LabScalePrediction
plain-language theorem explainer
LabScalePrediction bundles the five real parameters of the ILG weight kernel together with the explicit equality that defines the predicted weight for a rotating lab device. Experimental groups comparing RS-derived gravity modifications to torsion-balance or Cavendish data would cite the structure when stating their expected deviation. The declaration is introduced as a plain structure definition whose only content is the five fields plus the single equality constraint on w_predicted.

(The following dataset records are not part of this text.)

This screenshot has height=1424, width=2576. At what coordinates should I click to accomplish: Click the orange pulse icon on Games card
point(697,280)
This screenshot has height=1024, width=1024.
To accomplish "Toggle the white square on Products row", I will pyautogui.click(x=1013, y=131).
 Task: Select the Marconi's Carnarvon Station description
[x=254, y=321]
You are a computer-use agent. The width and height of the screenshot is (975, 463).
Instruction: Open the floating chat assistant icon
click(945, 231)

Claim. A structure consists of real numbers $T_ {dyn}$, $τ_0$, $α$, $C_{lag}$, $w_{predicted}$ satisfying $w_{predicted}=1+C_{lag}((T_{dyn}/τ_0)^α-1)$.
background
The Flight.GravityBridge module links the ILG weight kernel from Gravity.ILG to the flight schedule. The kernel is written $w_t(T_{dyn},τ_0)=1+C_{lag}((T_{dyn}/τ_0)^α-1)$, where $τ_0$ is the recognition tick (fundamental time quantum), $α≈0.191$ is the ILG exponent, and $C_{lag}$ is the lag coupling. MODULE_DOC states that at lab scales $T_{dyn}≫τ_0$ by 10-15 orders of magnitude, so the structure formalizes the question whether any deviation from Newtonian weight appears.
proof idea
This is a structure definition that directly records the five fields and the equality constraint h_w; no lemmas or tactics are invoked.
why it matters
The structure is the input type for mkLabPrediction (which builds concrete instances) and for nullHypothesis (which tests whether |w_predicted-1| lies inside a tolerance). DOWNSTREAM_RESULTS show it also feeds optionB_bound_only and rsLabPrediction. The module doc-comment presents it as the formal carrier of the testable claim that w≈1 at laboratory scales, thereby closing one link between the forcing chain (T5-T8) and experiment. It leaves open whether C_lag must be taken scale-dependent to preserve the null result.